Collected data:
::::::
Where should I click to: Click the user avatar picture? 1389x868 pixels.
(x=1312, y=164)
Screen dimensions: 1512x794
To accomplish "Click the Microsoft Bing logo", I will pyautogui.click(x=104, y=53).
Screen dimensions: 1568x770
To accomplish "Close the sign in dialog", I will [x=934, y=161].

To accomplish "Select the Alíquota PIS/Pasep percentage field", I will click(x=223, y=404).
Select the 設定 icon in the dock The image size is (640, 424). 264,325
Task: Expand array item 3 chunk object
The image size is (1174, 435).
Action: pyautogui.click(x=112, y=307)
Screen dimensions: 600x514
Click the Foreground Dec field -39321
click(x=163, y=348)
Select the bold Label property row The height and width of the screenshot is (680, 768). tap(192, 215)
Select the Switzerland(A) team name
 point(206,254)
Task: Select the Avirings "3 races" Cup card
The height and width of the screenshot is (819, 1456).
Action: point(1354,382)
::::::
=== The problem ===
A verbatim copy of all the records is required. Write it out in full.

=== Problem solution ===
Where should I click to: Click the user avatar picture? 1389x868 pixels.
(x=1312, y=164)
Screen dimensions: 1512x794
To accomplish "Click the Microsoft Bing logo", I will pyautogui.click(x=104, y=53).
Screen dimensions: 1568x770
To accomplish "Close the sign in dialog", I will [x=934, y=161].

To accomplish "Select the Alíquota PIS/Pasep percentage field", I will click(x=223, y=404).
Select the 設定 icon in the dock The image size is (640, 424). 264,325
Task: Expand array item 3 chunk object
The image size is (1174, 435).
Action: pyautogui.click(x=112, y=307)
Screen dimensions: 600x514
Click the Foreground Dec field -39321
click(x=163, y=348)
Select the bold Label property row The height and width of the screenshot is (680, 768). tap(192, 215)
Select the Switzerland(A) team name
 point(206,254)
Task: Select the Avirings "3 races" Cup card
The height and width of the screenshot is (819, 1456).
Action: point(1354,382)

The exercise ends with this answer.